Oh, and I love the "Because of the collapse the Condos are going to be vitually worthless for a good while "out" (5 years or more". Is this true, or is it just a little bit of an exageration?

Get a life dude. Don't you have anything better to do than to spout off a series of ridiculous claims over the internet?

LivingInUrbanSac said...

I know the Mark Freidman's parents are very well off. They own Arden Mall among other things. They donated sometime like 5M to the Crocker expansion a while ago

While I'm sure it doesn’t hurt, I don't think that automatically means Mark is deep pocketed.

Anonymous said...

Very interesting stuff guys. Its to bad that another project is starting to falter. But there is one statment that I completley disagree with.

2. Because of the collapse the Condos are going to be vitually worthless for a good while "out" (5 years or more)

There has been a swell over the last 10 years of condo buyers in many other cities across the country. The buyers have come out of the woodwork in virtually every city that has looked for them. Now just like in any type of business the developers seem to move in packs so they all over acomidate the proven markets and overbuild that type of product. However you would be hard pressed to say that Sacramento is in that position at the present time. There are alot of projects in the pipeline but almost nothing ready to move in that is less than 15 years old.
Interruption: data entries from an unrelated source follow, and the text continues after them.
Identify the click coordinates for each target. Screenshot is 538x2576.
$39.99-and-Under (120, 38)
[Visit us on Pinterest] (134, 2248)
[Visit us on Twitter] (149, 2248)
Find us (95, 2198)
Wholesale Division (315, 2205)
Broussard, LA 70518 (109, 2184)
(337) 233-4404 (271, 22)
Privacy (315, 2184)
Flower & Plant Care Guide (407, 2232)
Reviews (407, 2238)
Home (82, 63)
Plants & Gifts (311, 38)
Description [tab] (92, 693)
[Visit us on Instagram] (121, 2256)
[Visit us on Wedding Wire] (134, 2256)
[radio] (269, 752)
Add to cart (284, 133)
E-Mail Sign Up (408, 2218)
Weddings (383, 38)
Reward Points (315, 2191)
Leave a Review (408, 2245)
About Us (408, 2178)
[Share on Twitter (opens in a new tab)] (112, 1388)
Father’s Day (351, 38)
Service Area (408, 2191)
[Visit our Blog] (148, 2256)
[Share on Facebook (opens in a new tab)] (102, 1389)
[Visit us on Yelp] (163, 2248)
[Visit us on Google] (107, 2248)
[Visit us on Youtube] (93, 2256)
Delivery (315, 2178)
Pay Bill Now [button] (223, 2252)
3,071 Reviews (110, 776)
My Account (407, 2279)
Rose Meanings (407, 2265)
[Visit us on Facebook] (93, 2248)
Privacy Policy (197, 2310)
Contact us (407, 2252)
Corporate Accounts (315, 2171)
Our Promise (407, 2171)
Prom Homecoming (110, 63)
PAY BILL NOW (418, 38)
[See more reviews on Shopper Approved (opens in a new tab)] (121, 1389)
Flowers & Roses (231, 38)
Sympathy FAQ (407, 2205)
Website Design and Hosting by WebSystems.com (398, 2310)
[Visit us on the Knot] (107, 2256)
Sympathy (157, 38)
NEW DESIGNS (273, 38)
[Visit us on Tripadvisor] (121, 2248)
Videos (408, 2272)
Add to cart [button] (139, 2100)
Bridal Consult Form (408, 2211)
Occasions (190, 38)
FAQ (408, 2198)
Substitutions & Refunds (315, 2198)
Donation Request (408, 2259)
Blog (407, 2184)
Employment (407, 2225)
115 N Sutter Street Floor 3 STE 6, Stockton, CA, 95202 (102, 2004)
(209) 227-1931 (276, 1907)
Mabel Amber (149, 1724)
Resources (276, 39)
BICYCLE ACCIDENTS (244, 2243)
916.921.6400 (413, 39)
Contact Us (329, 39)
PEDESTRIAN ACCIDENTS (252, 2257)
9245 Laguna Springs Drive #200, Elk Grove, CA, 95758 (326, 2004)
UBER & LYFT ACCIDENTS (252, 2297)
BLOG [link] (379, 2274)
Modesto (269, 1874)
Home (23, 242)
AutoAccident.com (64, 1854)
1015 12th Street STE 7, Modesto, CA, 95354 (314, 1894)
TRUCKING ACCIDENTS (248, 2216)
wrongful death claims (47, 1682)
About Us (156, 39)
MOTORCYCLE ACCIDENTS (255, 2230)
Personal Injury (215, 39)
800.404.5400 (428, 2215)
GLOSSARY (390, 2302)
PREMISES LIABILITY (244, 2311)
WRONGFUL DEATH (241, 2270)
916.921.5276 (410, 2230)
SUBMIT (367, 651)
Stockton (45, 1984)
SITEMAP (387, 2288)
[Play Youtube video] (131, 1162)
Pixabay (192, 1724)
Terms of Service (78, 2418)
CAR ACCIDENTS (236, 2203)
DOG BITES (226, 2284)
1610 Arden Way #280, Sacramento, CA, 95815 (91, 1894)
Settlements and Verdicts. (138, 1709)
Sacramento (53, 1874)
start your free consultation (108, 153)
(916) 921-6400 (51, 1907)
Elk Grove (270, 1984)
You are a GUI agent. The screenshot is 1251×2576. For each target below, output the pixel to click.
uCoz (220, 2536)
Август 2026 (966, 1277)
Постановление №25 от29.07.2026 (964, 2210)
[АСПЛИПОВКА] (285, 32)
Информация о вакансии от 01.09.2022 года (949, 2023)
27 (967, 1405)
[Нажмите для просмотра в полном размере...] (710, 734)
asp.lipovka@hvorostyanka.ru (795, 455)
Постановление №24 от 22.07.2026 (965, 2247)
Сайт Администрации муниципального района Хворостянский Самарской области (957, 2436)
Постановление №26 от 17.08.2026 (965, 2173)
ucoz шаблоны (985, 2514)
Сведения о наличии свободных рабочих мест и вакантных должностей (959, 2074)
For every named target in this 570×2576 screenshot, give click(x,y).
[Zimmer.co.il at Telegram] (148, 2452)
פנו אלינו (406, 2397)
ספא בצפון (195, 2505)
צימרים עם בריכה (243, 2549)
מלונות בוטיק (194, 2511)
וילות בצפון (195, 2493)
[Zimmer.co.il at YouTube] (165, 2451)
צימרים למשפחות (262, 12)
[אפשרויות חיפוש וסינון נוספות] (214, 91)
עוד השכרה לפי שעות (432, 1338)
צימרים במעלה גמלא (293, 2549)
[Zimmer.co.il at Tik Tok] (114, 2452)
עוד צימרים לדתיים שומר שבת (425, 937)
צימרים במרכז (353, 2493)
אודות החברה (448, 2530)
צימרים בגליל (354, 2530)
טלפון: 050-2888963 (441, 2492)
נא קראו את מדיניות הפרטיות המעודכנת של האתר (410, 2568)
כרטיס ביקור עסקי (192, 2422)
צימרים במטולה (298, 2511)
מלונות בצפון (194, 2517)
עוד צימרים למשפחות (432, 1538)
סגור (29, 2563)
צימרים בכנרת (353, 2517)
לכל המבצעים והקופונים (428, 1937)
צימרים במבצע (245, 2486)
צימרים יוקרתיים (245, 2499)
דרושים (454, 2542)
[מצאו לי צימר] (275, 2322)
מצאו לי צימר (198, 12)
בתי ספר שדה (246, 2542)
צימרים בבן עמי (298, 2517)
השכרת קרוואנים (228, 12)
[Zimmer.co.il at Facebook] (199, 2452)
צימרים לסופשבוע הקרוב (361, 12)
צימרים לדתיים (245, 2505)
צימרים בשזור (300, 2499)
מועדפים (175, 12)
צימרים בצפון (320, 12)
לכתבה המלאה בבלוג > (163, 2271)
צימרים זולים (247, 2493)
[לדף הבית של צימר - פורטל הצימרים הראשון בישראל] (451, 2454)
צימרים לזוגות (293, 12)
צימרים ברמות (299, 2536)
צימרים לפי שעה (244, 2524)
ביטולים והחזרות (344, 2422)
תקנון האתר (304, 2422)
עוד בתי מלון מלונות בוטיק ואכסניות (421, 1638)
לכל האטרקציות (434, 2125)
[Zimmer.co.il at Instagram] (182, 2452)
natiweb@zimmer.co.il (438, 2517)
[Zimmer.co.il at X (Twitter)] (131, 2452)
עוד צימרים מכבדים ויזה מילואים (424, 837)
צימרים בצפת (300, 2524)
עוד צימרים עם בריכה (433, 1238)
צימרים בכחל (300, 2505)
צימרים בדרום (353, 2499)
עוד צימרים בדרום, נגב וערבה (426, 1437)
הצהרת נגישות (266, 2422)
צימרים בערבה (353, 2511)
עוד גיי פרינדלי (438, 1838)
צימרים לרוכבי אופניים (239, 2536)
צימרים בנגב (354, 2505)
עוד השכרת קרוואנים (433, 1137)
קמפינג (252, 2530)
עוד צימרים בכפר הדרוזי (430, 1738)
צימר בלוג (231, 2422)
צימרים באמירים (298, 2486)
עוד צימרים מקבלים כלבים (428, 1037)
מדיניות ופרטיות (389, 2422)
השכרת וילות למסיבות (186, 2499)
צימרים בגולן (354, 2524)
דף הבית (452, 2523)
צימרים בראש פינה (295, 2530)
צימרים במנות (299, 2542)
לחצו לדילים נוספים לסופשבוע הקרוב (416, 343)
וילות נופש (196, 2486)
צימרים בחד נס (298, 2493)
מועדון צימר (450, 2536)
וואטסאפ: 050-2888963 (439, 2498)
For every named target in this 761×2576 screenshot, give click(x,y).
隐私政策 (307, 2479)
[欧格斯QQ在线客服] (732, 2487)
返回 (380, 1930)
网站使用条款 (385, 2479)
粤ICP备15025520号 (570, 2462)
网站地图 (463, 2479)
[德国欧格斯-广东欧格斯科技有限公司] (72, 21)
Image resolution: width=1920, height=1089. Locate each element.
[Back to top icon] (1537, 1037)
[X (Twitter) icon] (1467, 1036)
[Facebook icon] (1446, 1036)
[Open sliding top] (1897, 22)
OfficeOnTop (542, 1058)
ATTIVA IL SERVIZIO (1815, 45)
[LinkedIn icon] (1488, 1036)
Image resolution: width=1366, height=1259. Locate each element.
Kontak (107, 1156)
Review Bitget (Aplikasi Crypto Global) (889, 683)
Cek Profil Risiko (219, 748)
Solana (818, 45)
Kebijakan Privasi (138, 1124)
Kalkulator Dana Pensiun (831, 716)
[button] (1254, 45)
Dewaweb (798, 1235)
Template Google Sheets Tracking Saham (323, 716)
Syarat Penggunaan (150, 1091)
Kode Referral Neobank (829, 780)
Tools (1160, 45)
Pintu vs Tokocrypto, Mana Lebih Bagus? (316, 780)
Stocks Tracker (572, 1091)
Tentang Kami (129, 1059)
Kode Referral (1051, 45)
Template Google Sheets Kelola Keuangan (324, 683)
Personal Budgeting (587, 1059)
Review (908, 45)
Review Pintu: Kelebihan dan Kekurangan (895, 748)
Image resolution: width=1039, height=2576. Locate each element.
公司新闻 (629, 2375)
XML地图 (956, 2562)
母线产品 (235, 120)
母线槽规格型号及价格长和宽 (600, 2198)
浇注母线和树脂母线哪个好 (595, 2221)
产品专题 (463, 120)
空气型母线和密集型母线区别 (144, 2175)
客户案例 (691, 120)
In order for the Condo market to be proven flat you have to first have a condo market to speak of.

So to say that the condo market is dead my be true in some cities but not in Sacramento not yet anyway.

We have sustained steady job growth and although our investor buyers have left the market and even flooded us with their investment properties. Sacramento is not a crashed market and is on its way to absorb the inventory glut in the next 12-18 months.

Anonymous said...

Levi is reasoned and learned. bob wills is hyperbolic and, in addition, ignorant and/or intentially incindiary. Of course, I'm being overly nondugemental. We all know he's trying to make something out of nothing. I was in highschool once too.

LivingInUrbanSac said...

I hate being a blog nazi, and I agree, "Bob" is trying to just push buttons, but lets try to keep the name calling to a minimum.

Levi said exactly what I have been trying to say as well, there has been no Sac urban condo market until recently. There is a lot of pent up demand for this product and it will stay relatively strong to the rest of Sacramento.

Anonymous said...

By most accounts construction costs should stay flat or rise with inflation over the next 6 to 9 months. Predictions from last year were that the soct of construction would continue its climb as it did in 2005 at almost 10%. Materials pricing is a mixed bag right now. Steel is still going up wood has been dropping for most of the year, OSB is less than half the price it was after Katrina as is drywall.

Labor on the other hand is a wierd one. I have personally asked a good number of GC's involved in residential construction in Sac whether they thought the labor market was going to soften substantially and they have not necessarily agreed. I find this perplexing because as noted by "Bob Wills" the slowing housing market should lessen the demand for residential labor. Some will be picked up in the commercial sector, some will move to other markets, but the subcontractors should be a little more hungry than they have been. Good comments guys.